A web-based survey to compile that inventory found UCSF has more than 60 programs, involving more than 28 different departments and units — all benefitting hundreds of men, women and children in the Bay Area every year.
“Many of these programs are exemplary models of academic-community partnerships characterized by sustained relationships between partners, sharing of leadership and power, and lessons humbly learned,” the task force reported in August 2005.

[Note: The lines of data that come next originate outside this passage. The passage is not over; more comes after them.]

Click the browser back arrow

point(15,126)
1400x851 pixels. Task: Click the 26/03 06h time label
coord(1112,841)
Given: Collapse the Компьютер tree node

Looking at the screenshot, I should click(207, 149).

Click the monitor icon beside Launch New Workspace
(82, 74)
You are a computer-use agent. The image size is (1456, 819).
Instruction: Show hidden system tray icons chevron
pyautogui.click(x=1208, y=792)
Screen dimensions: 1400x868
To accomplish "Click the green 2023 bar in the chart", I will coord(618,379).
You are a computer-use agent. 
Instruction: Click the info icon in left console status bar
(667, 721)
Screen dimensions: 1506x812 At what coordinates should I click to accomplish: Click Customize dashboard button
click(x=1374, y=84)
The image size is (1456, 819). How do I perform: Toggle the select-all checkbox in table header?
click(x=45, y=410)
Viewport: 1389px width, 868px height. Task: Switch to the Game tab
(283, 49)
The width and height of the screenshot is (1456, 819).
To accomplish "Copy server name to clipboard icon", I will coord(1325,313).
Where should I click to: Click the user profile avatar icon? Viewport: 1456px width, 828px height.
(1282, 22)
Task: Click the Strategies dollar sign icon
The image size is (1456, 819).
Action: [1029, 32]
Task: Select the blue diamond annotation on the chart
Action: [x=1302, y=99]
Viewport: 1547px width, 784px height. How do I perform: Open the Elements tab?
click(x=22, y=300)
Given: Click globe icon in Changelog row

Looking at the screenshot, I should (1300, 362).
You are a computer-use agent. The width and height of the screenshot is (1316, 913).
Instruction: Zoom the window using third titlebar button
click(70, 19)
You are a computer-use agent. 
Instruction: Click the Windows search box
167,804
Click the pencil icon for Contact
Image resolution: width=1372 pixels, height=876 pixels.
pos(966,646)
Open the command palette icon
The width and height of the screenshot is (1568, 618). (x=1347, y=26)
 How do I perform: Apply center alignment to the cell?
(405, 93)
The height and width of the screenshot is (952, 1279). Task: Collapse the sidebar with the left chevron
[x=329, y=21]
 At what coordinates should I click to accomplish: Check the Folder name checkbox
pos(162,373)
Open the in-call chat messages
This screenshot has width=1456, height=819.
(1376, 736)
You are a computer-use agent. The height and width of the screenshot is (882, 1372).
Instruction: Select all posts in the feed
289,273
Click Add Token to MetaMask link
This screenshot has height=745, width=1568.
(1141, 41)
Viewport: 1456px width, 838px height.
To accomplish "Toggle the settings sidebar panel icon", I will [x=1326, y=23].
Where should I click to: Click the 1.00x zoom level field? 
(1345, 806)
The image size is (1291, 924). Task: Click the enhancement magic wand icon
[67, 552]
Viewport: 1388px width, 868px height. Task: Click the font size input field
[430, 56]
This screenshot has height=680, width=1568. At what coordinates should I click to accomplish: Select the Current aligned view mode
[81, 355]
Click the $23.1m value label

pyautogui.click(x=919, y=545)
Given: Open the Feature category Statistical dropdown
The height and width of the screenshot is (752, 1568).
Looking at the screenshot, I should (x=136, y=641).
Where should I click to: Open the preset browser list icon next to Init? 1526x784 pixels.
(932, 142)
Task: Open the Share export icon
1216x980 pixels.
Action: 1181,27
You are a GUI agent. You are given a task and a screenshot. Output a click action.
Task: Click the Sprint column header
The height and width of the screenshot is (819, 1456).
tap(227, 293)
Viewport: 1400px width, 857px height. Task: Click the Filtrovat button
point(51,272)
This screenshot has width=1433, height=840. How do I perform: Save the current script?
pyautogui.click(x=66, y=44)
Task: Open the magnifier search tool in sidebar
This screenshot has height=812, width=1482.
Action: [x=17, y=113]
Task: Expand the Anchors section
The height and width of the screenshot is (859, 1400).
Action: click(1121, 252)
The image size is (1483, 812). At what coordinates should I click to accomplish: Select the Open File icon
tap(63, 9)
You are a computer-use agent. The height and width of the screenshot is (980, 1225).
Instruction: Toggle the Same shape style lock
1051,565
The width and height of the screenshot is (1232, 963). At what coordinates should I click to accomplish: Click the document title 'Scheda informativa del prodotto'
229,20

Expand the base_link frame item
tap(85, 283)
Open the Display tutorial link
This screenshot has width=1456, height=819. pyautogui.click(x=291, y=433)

One of the more important lessons that UCSF has learned over the past decade is to involve the community early on when planning for major construction projects. The Community Advisory Group (CAG) and its subcommittees have played an integral role in helping the University to realize its dreams at Mission Bay and elsewhere while fostering a respectful relationship. At times, the ongoing dialogue involves reaching a compromise to address neighbors’ concerns. The resulting, less contentious relationship with the community during the expansion at Mission Bay represents a marked improvement over the neighborhood disputes that erupted over planning for facilities at its Parnassus and Laurel Heights campuses.
“We have both an obligation and an opportunity,” says Nancy Adler, PhD, professor of psychiatry, director of the UCSF Center for Health and Community, and member of the task force. “Community relations are so important. The task force report showed that we have to be there for the long haul. For example, researchers just can’t parachute down for one study and go. We need the institutional support necessary to cultivate strong and sustainable partnerships.”
To this end, UCSF is following up on several of the recommendations made by the task force, which was headed by Kevin Grumbach, MD, professor and chair of the Department of Family and Community Medicine. UCSF recently launched the University-Community Partnerships Program, which will “champion civic engagement and provide visible and influential leadership for community partnerships,” as well as serve as a central clearinghouse and coordinating center for these activities.
To guide the program, UCSF has formed a University-Community Partnerships Council to serve in an advisory role to develop the principles, plans and priorities of UCSF’s community-based programs and to review progress. Consisting of 10 UCSF representatives and 10 members of the community, the council is charged with improving the University’s presence and participation in community partnerships an addressing community needs. See story on council here.
As UCSF and its many community partners can attest, partnerships are by nature mutually beneficial and, to be successful, depend on sharing a common interest and building trust.
When John Nickens, PhD, clinical director of the Progress Foundation, a residential care provider in San Francisco for the severely mentally ill, needed to integrate primary care services with mental health care, he called upon the UCSF School of Nursing. At that time, faculty in the school’s Department of Community Health Systems needed teaching sites for their students.
The resulting 11-year UCSF-Progress Foundation partnership has had multifold benefits, Nickens said.
“Access to primary care has resulted in fewer visits to medical emergency rooms, saving millions of dollars for the community health system,” he said. “Clients also have learned, through one-to-one relationships with the nurses, how to understand and manage their medical conditions, which has allowed for more successful and more enduring community stays. Lastly, clients who otherwise might have been retained in inpatient confinement have been able to access community treatment programs due to the presence of primary care services on-site in the residential treatment program.